Describing October 7 and the ensuing antisemitism as “merely the latest iteration” of Jew-hate, Cave said: “This has been building up, just like the Holocaust did for a long time. So, every time there is something bad, such as Covid – if people want to blame Covid on being the invention of somebody, guess who gets the blame?”
[Missing Credit]Holocaust survivors lighting candles on the 30th anniversary of the National Holocaust Museum
While he said he felt “anxious” about the current “lack of discourse in the UK”, Cave paid tribute to “friends of the Jewish community”, namely James and Stephen Smith, the two brothers who founded the museum with their father Eddie and their late mother Marina, and the predominantly non-Jewish staff at the museum - “people who aren’t just dedicated and passionate but are really very good at what they do”.
Guests at the event were able walk round the museum’s The Journey exhibition, which recently underwent a £2m upgrade and expansion. It offers an immersive experience in which vistors see Nazi persecution through the eyes of a young boy, Leo, who escaped Berlin to the UK on the Kindertransport.
Using authentic artefacts, the museum has recreated a typical dining room of a Jewish family in Berlin, with the table laid out for Shabbat, as well as a classroom in Nazi Germany and a street where Jewish-owned businesses, including Leo’s father’s tailor’s shop, were attacked on Kristallnacht.
The Journey exhibition at the National Holocaust Museum (Photo: Trioto Photography)[Missing Credit]
“The exhibition was originally designed for young visitors, but we actually find that it works for everyone,” said Maiken Umbach, a professor of modern history at Nottingham University, who co-curated the display with the museum’s curator, Dr Claudia Reese.
“It no longer makes sense to have information-only exhibitions,” said Umbach. “The point is to create engagement, and this approach reaches people through both their hearts and their minds.”
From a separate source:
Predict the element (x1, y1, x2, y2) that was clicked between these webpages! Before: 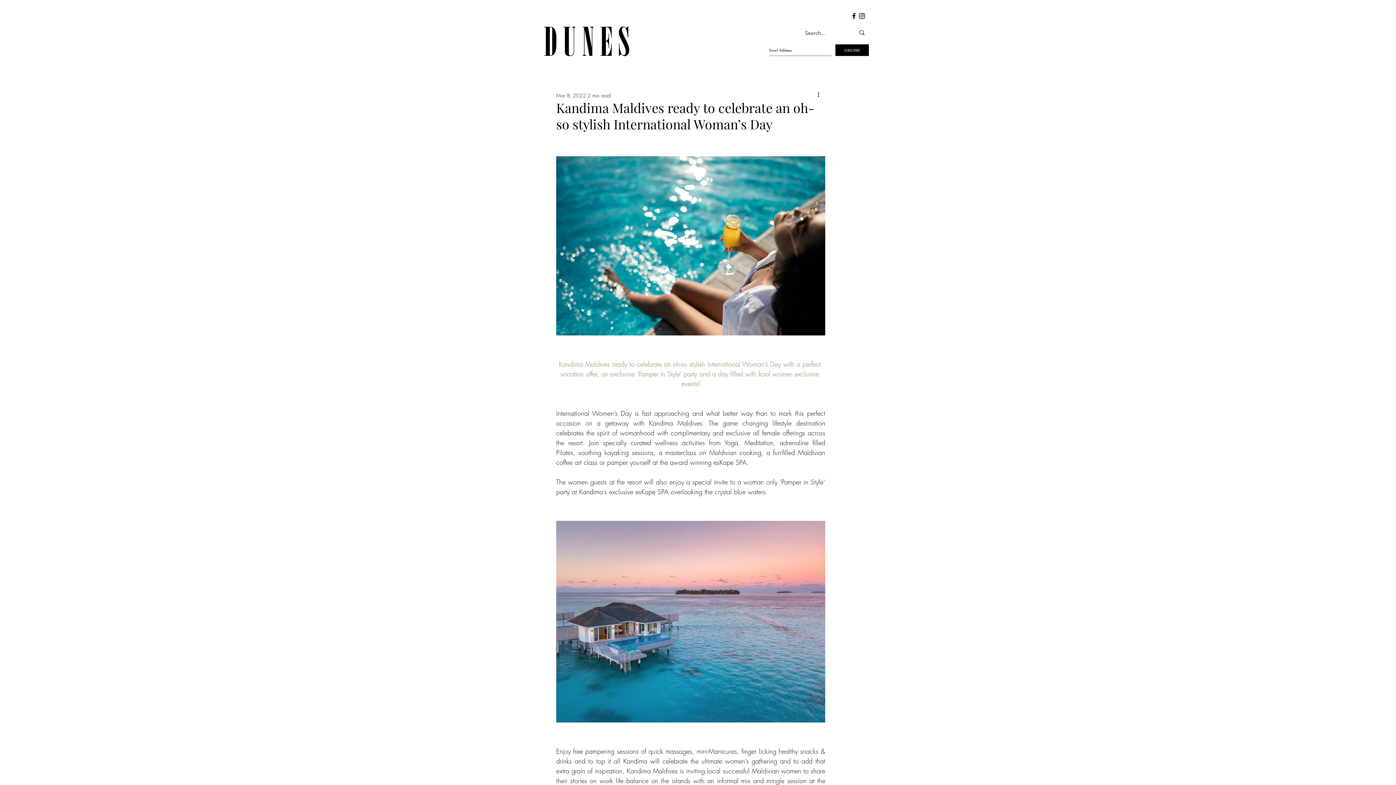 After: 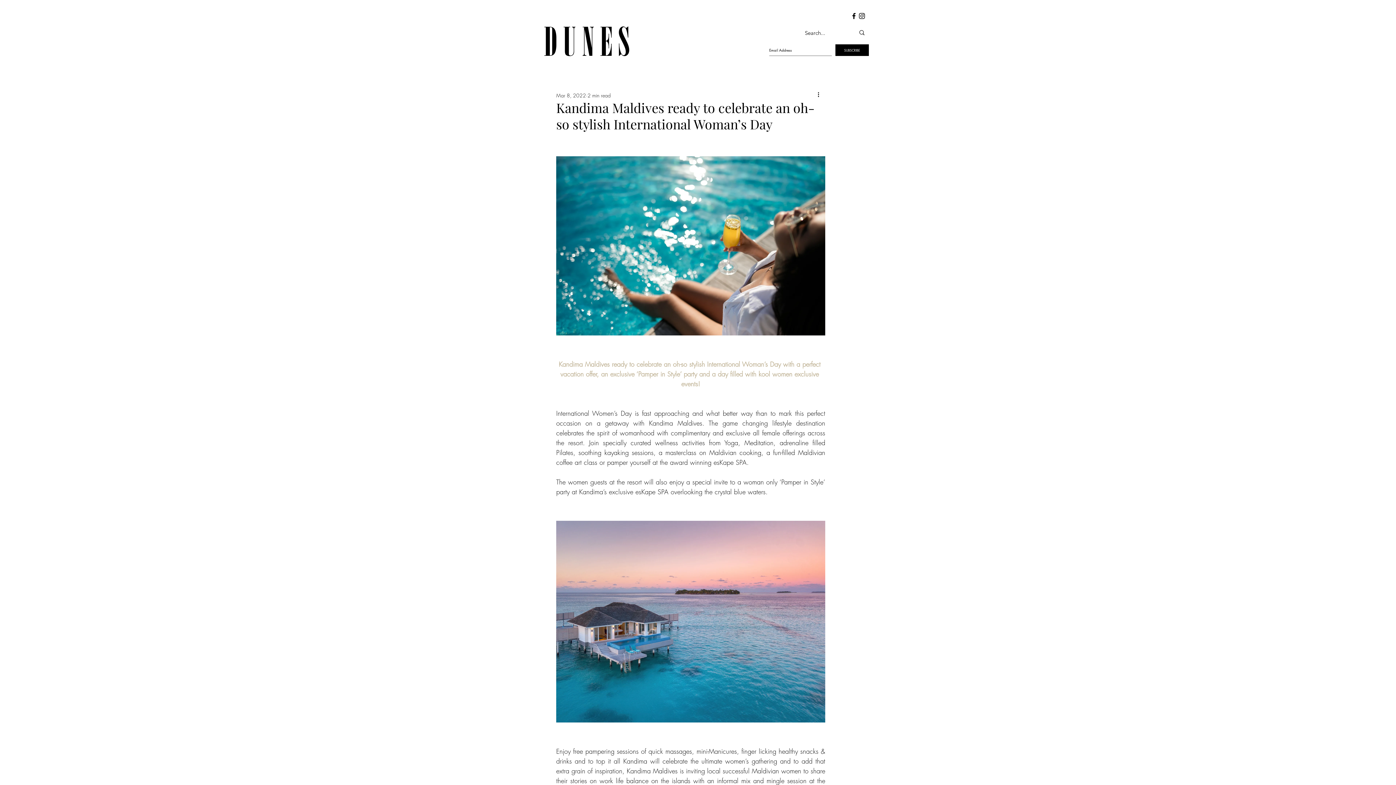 Action: label: Dunes Instagram bbox: (858, 12, 866, 20)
Cave said: “The Journey is now bigger and better equipped than ever to stimulate critical thinking about the ‘othering’ process in the build-up to the Holocaust.
"When we understand what it takes for a child to have to flee for their life, away from everything they know and love, it might also make us think harder about how we welcome and integrate refugees like Leo into our country. The Journey poses this thorny question in a creative and immersive way for people of all ages.”
The Journey exhibition at the National Holocaust Museum (Photo: Trioto Photography)[Missing Credit]
The Journey forms part of a £5m site-wide project to renovate the museum, with principal funding from the Pears Foundation, the National Lottery Heritage Fund and Arts Council England.
Sunday also saw the museum’s chair, Henry Grunwald OBE KC, step down from his role. He became involved with the museum in 2009 after learning about his father’s family, most of whom were murdered in the Holocaust.
In 1962, at his bar mitzvah, Grunwald met a relative who had survived and was reunited with Grunwald’s father. “She was here for two weeks, and I don’t think there was a dry eye among any of my family,” he said.
Grunwald will become chair emeritus of the museum, and he pledged: “As long as I have a connection with [the museum], I will do my bit in making sure that it continues to be the fantastic place that it is.”